Взревело так страшно, что председатель изменился в лице. Жалобно тенькнул колокольчик, но ничего не помог.
В проход к эстраде прорвалась женщина. Волосы ее стояли дыбом, изо рта торчали золотые зубы. Она то заламывала костлявые руки, то била себя в изможденную грудь. Она была страшна и прекрасна. Она была та самая женщина, после появления которой и первых исступленных воплей толпа бросается на дворцы и зажигает их, сшибает трамвайные вагоны, раздирает мостовую и выпускает тучу камней, убивая…
Председатель, впрочем, был человек образованный и понял, что случилась беда.
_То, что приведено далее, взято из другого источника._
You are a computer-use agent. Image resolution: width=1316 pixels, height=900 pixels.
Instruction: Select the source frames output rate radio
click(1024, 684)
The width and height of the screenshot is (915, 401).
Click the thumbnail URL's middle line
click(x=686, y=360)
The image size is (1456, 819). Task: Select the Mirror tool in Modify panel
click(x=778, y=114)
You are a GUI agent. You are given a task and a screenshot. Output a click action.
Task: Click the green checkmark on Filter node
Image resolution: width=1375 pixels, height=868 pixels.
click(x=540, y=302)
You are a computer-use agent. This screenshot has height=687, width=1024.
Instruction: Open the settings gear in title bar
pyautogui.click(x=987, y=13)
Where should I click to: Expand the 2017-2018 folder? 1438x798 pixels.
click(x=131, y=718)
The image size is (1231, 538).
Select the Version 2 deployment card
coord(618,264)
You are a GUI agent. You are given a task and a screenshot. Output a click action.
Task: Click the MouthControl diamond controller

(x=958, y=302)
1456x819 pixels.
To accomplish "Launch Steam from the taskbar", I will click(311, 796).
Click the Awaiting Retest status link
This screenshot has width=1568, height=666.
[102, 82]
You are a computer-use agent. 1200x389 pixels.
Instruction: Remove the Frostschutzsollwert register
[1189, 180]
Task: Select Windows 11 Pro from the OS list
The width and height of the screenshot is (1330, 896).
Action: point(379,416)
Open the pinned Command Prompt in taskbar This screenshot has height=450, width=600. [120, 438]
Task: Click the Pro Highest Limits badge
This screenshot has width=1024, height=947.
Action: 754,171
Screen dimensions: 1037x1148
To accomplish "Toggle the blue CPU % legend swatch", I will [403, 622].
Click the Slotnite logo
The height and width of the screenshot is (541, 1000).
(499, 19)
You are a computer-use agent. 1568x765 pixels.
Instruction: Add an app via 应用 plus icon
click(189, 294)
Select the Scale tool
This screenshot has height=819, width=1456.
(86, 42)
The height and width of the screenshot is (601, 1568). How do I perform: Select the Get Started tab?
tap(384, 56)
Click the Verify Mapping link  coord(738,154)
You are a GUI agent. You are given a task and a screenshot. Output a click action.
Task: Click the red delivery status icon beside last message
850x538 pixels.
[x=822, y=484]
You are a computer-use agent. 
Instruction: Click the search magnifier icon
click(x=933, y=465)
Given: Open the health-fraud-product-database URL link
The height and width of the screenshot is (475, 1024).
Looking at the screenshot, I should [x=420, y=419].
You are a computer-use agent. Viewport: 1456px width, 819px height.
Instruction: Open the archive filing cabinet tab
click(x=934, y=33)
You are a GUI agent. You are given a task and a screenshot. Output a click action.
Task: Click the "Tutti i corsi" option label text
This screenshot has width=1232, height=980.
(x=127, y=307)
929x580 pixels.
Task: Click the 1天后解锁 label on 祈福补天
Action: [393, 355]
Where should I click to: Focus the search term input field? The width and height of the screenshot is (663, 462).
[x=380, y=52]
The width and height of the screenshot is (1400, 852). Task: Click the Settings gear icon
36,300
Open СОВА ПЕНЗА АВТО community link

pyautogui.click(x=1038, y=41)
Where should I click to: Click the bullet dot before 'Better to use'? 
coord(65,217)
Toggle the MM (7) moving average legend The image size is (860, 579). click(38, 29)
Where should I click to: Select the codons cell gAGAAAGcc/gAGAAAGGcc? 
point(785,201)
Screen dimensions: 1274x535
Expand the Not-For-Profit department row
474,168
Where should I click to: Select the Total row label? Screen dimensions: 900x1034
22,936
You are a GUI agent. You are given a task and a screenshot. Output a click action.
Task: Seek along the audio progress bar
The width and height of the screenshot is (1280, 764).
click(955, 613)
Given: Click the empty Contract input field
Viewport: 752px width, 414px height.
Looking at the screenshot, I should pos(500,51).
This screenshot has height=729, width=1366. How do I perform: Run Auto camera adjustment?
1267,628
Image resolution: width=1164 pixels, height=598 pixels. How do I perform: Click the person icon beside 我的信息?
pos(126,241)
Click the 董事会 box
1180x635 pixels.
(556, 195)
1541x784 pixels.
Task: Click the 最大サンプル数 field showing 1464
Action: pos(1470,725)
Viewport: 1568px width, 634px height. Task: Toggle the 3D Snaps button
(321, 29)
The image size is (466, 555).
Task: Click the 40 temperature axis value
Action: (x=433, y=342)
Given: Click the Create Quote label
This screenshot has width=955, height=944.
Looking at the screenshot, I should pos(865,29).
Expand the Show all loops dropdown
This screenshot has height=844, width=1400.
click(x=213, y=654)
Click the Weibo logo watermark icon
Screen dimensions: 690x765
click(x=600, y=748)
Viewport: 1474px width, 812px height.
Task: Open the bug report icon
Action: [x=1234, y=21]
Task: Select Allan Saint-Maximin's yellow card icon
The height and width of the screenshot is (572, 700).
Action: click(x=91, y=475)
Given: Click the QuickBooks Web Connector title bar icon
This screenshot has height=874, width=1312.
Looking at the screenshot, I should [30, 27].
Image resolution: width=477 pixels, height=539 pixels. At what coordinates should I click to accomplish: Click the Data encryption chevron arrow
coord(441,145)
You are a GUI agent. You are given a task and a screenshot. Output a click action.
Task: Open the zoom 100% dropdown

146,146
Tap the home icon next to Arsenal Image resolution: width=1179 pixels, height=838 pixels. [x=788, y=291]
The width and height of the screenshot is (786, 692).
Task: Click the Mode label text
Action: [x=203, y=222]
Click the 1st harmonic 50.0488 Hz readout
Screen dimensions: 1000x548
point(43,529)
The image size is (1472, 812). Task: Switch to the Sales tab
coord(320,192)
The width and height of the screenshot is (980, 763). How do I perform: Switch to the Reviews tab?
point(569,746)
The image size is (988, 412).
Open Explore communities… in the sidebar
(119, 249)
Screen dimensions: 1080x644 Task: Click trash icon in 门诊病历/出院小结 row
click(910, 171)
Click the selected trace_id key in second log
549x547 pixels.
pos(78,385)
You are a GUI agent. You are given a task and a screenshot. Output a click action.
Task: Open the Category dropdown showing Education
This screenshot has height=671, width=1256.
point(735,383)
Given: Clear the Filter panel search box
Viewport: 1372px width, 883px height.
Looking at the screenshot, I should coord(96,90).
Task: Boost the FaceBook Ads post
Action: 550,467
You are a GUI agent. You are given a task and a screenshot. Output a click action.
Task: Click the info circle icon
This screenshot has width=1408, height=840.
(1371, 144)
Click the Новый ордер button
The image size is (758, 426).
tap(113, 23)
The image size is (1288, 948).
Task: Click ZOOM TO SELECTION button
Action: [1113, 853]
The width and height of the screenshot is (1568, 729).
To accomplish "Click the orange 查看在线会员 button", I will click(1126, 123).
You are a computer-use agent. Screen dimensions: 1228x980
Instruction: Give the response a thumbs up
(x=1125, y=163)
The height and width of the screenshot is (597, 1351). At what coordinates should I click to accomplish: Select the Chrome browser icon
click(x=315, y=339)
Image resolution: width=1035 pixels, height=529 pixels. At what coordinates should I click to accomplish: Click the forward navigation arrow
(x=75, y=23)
— Я! — закричала женщина, страшно раздирая рот.— Я — Караулина, детская писательница! Я! Я! Я! Мать троих детей! Мать! Я! Написала,— пена хлынула у нее изо рта,— тридцать детских пьес! Я! Написала пять колхозных романов! Я шестнадцать лет не покладая рук… Окна выходят в сортир, товарищи, и сумасшедший с топором гоняется за мной по квартире. И я! Я! Не попала в список! Товарищи!
Председатель даже не звонил. Он стоял, а правление лежало, откинувшись на спинки стула.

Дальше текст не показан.